Book Synopsis The Gay Revolution by : Lillian Faderman

Download or read book The Gay Revolution written by Lillian Faderman and published by Simon and Schuster. This book was released on 2016-09-27 with total page 832 pages. Available in PDF, EPUB and Kindle. Book excerpt: A chronicle of the modern struggle for gay, lesbian and transgender rights draws on interviews with politicians, military figures, legal activists and members of the LGBT community to document the cause's struggles since the 1950s.

Black Revolutionary

Download Black Revolutionary PDF Online Free

Author :
Publisher : University of Illinois Press
ISBN 13 : 0252095189
Total Pages : 321 pages
Book Rating : 4.2/5 (52 download)

DOWNLOAD NOW!


Book Synopsis Black Revolutionary by : Gerald Horne

Download or read book Black Revolutionary written by Gerald Horne and published by University of Illinois Press. This book was released on 2013-09-30 with total page 321 pages. Available in PDF, EPUB and Kindle. Book excerpt: A leading African American Communist, lawyer William L. Patterson (1891–1980) was instrumental in laying the groundwork for the defeat of Jim Crowby virtue of his leadership of the Scottsboro campaign in the 1930s. In this watershed biography, historian Gerald Horne shows how Patterson helped to advance African American equality by fostering and leveraging international support for the movement.
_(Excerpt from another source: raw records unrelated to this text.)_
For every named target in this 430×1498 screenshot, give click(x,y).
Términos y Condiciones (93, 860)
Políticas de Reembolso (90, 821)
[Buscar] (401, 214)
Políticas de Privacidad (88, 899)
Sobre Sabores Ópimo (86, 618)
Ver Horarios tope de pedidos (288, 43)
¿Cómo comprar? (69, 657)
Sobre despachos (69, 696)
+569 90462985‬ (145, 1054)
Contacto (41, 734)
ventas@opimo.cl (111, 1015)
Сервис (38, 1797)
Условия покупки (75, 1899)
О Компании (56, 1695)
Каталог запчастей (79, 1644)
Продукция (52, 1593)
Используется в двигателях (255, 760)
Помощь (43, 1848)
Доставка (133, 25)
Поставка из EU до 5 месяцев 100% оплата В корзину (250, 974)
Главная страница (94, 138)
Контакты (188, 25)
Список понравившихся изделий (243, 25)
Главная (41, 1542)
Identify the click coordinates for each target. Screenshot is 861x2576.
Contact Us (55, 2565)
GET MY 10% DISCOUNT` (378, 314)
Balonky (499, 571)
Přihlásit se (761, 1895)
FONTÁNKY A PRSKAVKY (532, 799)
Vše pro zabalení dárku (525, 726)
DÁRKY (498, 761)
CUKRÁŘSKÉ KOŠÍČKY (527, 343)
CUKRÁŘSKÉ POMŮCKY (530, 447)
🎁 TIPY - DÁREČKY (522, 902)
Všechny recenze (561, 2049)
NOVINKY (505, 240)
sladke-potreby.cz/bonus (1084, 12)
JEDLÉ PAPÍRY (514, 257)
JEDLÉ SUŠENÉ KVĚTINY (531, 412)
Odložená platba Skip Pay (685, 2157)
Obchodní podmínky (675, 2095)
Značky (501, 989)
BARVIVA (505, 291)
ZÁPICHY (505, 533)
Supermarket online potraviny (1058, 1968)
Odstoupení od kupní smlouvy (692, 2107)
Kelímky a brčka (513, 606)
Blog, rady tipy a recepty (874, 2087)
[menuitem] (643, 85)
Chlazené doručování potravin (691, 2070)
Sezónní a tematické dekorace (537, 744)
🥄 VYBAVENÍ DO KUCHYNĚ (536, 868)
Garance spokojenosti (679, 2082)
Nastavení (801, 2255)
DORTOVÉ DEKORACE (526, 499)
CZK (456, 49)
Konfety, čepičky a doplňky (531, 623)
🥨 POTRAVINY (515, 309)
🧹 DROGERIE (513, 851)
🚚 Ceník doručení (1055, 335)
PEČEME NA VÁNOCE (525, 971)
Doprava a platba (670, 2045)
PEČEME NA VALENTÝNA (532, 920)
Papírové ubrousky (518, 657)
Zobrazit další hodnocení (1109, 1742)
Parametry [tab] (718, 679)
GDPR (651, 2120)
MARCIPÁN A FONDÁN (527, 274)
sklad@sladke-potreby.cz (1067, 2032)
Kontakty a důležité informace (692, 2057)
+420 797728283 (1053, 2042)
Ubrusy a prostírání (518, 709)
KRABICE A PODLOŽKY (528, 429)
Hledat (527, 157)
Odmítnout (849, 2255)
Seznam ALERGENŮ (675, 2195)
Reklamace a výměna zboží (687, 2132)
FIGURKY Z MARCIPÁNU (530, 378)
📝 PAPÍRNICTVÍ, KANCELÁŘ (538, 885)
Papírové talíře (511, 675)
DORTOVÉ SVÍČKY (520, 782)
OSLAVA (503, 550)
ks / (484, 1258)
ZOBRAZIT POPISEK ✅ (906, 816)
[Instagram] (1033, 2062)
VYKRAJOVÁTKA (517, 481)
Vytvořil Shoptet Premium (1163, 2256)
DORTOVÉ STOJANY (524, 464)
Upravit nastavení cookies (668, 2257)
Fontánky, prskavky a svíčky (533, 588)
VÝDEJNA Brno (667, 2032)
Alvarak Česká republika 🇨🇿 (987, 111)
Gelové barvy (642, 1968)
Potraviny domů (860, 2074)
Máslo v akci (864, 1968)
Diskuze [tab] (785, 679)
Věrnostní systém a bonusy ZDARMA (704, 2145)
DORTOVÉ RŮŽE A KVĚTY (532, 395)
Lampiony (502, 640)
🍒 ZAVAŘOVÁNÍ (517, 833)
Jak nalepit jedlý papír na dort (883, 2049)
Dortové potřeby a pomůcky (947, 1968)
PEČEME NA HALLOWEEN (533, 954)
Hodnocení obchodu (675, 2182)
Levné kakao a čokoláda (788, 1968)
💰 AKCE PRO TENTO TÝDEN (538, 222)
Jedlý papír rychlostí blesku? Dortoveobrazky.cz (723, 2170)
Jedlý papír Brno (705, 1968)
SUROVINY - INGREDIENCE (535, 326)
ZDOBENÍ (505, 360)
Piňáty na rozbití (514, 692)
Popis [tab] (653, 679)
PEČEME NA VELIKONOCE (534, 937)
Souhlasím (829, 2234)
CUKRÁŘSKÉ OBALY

Horne highlights key moments in Patterson's global activism: his early education in the Soviet Union, his involvement with the Scottsboro trials and other high-profile civil rights cases of the 1930s to 1950s, his 1951 "We Charge Genocide" petition to the United Nations, and his later work with prisons and the Black Panther Party. Through Patterson's story, Horne examines how the Cold War affected the freedom movement, with civil rights leadership sometimes disavowing African American leftists in exchange for concessions from the U.S. government. He also probes the complex and often contradictory relationship between the Communist Party and the African American community, including the impact of the FBI's infiltration of the Communist Party. Drawing from government and FBI documents, newspapers, periodicals, archival and manuscript collections, and personal papers, Horne documents Patterson's effectiveness at carrying the freedom struggle into the global arena and provides a fresh perspective on twentieth-century struggles for racial justice.